▸ GOAL OF THE EXERCISE: In the records below, find the line that contains "Click the MOQ Met red info icon" and the line that contains "Task: Click the 3,360.0 current price label", then retype exactly those two lines and every line between them.

BEGIN DATA

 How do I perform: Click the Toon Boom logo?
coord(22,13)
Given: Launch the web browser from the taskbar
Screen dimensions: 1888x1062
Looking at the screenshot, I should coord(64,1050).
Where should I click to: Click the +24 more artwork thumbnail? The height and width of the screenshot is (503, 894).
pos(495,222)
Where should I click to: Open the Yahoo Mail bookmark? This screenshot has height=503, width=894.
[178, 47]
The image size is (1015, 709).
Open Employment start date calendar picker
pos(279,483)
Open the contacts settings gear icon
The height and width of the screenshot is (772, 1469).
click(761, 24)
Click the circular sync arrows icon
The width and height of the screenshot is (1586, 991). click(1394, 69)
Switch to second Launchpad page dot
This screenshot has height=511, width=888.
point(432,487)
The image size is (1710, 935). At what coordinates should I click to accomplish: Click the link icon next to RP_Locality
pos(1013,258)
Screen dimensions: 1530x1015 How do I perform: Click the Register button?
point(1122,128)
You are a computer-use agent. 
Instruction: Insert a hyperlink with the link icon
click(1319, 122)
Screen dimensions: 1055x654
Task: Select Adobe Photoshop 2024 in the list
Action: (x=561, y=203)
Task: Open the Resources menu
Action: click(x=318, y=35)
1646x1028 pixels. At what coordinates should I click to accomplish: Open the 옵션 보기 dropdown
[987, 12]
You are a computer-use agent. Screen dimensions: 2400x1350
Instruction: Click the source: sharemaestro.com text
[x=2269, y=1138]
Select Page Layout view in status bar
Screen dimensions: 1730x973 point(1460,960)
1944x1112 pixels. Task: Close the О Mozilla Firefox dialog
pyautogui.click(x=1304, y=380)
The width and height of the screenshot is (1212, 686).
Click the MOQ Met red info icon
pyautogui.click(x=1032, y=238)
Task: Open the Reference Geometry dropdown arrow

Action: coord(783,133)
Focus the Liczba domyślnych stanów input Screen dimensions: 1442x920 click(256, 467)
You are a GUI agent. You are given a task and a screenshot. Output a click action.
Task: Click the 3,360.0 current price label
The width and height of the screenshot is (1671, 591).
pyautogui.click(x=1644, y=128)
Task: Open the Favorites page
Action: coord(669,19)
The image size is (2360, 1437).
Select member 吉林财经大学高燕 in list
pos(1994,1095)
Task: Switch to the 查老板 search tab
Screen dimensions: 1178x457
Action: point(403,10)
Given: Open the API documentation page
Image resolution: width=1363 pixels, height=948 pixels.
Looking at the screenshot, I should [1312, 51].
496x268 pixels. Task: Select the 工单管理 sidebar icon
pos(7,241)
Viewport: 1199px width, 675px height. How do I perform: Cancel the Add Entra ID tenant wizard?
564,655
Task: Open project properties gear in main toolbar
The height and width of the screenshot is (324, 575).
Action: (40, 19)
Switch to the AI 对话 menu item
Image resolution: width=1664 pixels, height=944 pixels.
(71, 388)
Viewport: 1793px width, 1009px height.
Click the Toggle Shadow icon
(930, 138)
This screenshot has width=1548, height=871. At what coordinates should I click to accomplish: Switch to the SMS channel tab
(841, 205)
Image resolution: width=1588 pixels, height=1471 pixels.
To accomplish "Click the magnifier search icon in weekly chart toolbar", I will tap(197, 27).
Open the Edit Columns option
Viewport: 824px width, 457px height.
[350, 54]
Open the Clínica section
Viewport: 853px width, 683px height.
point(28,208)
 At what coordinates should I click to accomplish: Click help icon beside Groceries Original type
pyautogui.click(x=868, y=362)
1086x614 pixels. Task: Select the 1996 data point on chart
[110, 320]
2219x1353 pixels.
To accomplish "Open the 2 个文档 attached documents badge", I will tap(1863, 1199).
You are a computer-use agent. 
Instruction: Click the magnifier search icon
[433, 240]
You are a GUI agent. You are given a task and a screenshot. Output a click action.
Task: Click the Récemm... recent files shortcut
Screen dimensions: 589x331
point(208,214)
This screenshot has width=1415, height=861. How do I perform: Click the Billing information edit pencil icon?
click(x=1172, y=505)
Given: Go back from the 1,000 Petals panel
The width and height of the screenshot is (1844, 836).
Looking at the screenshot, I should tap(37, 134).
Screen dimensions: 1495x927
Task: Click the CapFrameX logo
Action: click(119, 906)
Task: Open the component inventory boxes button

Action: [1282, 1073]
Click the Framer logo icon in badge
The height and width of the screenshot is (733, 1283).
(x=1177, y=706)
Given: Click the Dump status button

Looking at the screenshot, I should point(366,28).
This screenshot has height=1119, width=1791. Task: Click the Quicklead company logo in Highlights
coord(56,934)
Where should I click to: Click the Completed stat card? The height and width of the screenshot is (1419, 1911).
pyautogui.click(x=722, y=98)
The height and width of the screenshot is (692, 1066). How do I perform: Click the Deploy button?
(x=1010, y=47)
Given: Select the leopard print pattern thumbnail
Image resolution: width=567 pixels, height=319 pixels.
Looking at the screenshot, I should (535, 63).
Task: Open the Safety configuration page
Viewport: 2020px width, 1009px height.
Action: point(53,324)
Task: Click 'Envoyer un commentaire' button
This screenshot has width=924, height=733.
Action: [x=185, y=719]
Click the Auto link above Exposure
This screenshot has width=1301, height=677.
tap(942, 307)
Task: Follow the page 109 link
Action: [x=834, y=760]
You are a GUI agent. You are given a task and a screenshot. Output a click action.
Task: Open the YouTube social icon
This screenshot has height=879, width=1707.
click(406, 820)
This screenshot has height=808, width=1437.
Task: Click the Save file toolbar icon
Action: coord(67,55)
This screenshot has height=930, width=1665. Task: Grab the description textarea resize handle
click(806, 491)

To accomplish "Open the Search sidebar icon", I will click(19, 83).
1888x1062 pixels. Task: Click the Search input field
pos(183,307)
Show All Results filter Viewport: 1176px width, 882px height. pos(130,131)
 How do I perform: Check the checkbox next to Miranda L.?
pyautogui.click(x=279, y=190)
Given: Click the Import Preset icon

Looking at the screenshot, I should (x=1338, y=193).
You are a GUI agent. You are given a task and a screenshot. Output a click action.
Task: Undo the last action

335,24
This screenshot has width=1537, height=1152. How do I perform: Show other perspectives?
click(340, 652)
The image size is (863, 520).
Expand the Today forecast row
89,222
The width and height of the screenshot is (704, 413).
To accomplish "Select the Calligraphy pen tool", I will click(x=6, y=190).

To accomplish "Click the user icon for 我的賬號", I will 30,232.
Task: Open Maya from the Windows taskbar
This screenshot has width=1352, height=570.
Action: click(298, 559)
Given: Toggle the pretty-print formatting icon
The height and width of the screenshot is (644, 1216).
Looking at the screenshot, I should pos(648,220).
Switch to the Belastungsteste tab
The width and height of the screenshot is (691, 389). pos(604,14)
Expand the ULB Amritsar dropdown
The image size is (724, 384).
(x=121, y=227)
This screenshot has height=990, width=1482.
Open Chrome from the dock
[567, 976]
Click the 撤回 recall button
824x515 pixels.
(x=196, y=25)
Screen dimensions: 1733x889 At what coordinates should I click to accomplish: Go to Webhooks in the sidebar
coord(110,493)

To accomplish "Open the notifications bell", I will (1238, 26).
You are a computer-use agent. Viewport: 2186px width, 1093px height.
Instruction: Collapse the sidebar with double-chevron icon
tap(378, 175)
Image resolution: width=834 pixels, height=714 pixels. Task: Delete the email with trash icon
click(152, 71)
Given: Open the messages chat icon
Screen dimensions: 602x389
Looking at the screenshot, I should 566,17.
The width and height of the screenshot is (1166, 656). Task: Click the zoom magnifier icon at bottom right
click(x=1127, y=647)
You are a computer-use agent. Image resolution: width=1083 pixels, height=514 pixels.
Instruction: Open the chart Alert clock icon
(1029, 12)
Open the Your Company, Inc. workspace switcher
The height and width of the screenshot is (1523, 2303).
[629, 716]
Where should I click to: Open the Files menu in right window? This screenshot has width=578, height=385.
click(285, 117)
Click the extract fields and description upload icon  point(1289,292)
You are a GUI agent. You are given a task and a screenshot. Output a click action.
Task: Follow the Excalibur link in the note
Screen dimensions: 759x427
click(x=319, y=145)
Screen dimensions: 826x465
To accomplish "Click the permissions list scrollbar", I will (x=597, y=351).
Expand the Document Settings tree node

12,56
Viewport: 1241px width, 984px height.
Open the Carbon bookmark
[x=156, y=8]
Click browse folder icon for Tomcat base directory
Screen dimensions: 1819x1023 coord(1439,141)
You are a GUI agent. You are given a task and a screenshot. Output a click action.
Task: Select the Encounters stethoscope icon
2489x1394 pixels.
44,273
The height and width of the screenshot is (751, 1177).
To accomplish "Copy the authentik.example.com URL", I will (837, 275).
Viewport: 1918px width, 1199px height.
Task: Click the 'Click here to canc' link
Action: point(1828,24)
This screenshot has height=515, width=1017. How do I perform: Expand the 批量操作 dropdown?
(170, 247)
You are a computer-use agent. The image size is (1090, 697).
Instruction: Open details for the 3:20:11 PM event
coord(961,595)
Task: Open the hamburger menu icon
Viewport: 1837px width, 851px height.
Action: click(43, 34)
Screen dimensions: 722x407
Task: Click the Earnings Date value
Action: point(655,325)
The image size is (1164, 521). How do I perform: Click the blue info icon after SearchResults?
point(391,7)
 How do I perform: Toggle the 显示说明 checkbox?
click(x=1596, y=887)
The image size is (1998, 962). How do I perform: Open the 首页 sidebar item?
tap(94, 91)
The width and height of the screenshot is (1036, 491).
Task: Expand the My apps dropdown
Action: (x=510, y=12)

END DATA

▸ EXERCISE ANSWER:
Click the MOQ Met red info icon
pyautogui.click(x=1032, y=238)
Task: Open the Reference Geometry dropdown arrow

Action: coord(783,133)
Focus the Liczba domyślnych stanów input Screen dimensions: 1442x920 click(256, 467)
You are a GUI agent. You are given a task and a screenshot. Output a click action.
Task: Click the 3,360.0 current price label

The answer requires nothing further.